保尔沉默不语,伊丽莎白哭了。过去的回忆使她和她的丈夫一样陷入恐怖和痛苦之中。他把伊丽莎白拉过来紧紧靠着自己,亲吻着她的前额。
她对他说:“不要忘记这些,保尔!这种罪恶将受到惩罚,因为它必将受到惩罚。但是不应该使你的生活陷入这个痛苦的回忆中。现在我们是两个人,而且我们相爱,你应当看到未来。”
奥纳坎城堡是十六世纪的一座漂亮而古朴的城堡:上面是四个小塔,塔顶都带有小钟楼;塔身的高大而呈锯齿状尖顶的窗子清晰可见;第二层有一个外阳台,可看到那伸出来的栏杆。
草地匀称而整齐,点缀在长方形庭院的四周,形成了城堡前面宽阔的广场。左边和右边的草地一直伸向花园、树林和果园。这些草地的一侧,筑有宽阔的平台,从那里可以眺望利瑟龙山谷的景色。这平台和城堡的走向一致,因而加固了那古老的城堡主塔的废墟。
这一切很有气派。城堡周围是农庄和田野。这地产要维护好,必须以积极的和审慎的经营为条件,这是省里最大的地产之一。
十七年前,在奥纳坎最后一个男爵死后的一次拍卖中,唐德维尔伯爵,也就是伊丽莎白的父亲按照他妻子的愿望购置了这片地产。他结婚五年来首先辞去了骑兵军官的职务,把全身心都献给了他所爱的女人;他还经常陪伴妻子去旅行。一个偶然的机会使他们夫妻俩来到奥纳坎进行访问。那时候拍卖奥纳坎的消息刚刚在当地报纸上公布,很快就要组织具体实施。埃米娜·唐德维尔对此非常热心。伯爵当时一直在四处寻找一份田产,希望经营田产能够打发他的闲暇时间,于是通过一名法官做成了这笔买卖。
在当年的冬天,他从巴黎主持了城堡的修复工程。由于以前的主人废弃了这座城堡,所以修复工程是必须的。他要求住宅必须舒适,同时要求住宅必须美观。因此他给城堡寄来了各种摆设品、挂毯、工艺品,还派来了一些大画家。这些画家同时还在为他装饰巴黎的旅馆。
次年八月他们才在城堡安顿下来。他们在那里度过了几周甜蜜的生活。
他们身边还带着当时只有四岁的,他们亲爱的女儿伊丽莎白和伯爵夫人刚刚生下的男孩贝尔纳。

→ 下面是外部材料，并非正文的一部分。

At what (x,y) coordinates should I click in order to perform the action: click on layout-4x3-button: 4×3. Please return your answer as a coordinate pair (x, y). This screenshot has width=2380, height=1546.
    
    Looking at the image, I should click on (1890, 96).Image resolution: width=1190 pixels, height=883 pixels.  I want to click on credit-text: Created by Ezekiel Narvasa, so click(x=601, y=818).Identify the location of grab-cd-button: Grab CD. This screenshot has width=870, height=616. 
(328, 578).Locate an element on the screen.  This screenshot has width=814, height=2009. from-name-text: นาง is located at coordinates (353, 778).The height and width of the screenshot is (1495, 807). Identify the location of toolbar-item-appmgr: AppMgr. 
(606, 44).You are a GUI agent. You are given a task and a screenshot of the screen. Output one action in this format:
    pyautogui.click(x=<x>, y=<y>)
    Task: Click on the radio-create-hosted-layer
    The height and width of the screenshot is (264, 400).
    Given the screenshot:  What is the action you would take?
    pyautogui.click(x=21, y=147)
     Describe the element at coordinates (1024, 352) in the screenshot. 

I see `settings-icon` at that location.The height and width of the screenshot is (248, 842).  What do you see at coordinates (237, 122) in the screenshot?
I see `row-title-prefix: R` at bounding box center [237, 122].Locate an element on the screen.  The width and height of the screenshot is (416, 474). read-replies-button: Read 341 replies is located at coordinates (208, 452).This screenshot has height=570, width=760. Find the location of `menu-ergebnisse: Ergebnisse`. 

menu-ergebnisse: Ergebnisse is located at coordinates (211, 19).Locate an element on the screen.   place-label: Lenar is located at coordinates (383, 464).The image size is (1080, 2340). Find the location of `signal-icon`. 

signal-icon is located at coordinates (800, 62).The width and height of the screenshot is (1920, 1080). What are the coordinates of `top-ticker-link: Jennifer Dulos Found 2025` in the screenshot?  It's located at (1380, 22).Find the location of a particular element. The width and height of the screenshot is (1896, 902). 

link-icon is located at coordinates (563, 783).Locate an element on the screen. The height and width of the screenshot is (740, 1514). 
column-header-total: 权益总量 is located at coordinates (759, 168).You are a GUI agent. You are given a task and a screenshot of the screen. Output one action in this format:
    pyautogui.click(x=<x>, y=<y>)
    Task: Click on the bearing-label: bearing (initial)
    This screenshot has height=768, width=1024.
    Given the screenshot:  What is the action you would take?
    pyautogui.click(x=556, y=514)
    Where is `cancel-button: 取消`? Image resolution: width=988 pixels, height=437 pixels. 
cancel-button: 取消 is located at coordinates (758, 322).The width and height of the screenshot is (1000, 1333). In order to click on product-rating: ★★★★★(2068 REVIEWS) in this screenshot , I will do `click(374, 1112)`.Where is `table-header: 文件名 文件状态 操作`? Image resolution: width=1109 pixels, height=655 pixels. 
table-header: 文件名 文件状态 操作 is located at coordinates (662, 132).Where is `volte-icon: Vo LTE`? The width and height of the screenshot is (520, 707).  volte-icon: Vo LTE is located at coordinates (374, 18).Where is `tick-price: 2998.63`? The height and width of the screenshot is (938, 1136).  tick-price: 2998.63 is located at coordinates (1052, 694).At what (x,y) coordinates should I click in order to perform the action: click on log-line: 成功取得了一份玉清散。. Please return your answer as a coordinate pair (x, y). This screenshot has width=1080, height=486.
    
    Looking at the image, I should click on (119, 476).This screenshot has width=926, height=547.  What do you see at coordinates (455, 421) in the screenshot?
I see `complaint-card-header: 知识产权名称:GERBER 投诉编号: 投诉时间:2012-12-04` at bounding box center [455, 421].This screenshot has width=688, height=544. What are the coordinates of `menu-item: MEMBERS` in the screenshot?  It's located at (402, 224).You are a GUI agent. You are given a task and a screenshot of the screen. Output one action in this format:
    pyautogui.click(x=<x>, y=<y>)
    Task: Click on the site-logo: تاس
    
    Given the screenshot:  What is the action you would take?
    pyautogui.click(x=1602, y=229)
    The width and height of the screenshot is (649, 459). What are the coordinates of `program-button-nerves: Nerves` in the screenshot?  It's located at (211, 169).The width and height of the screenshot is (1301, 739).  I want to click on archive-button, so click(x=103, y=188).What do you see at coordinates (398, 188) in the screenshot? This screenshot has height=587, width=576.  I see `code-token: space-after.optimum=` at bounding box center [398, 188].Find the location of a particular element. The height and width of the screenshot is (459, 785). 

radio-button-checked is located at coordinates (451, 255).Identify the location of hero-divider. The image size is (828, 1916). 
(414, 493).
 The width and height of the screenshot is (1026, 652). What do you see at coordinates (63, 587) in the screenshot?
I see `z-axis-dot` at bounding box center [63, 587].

埃米娜·唐德维尔全力照顾自己的孩子,她从来没有离开过这城堡大花园半步。伯爵在他的警卫热罗默的陪同下经常巡视他自己的农庄,也经常在自己的猎场打猎。
然而在十月底,伯爵夫人受了风寒,接着身体不适,并留下了相当严重的后遗症。唐德维尔伯爵决定把她和孩子一块送到南方去。两星期后,伯爵夫人又大病复发,三天后就故去了。
伯爵感到绝望,因为他明白:生活结束了;同时他也明白:不管出现什么情况,他将再也感受不到欢乐,甚至再也体会不到任何一点慰藉了。他活着,既不是为了他的儿女,也不是为了在他心里维系着一种对死者的崇拜,而是为了一种永远的怀念,这就成了他生活下去的唯一的理由。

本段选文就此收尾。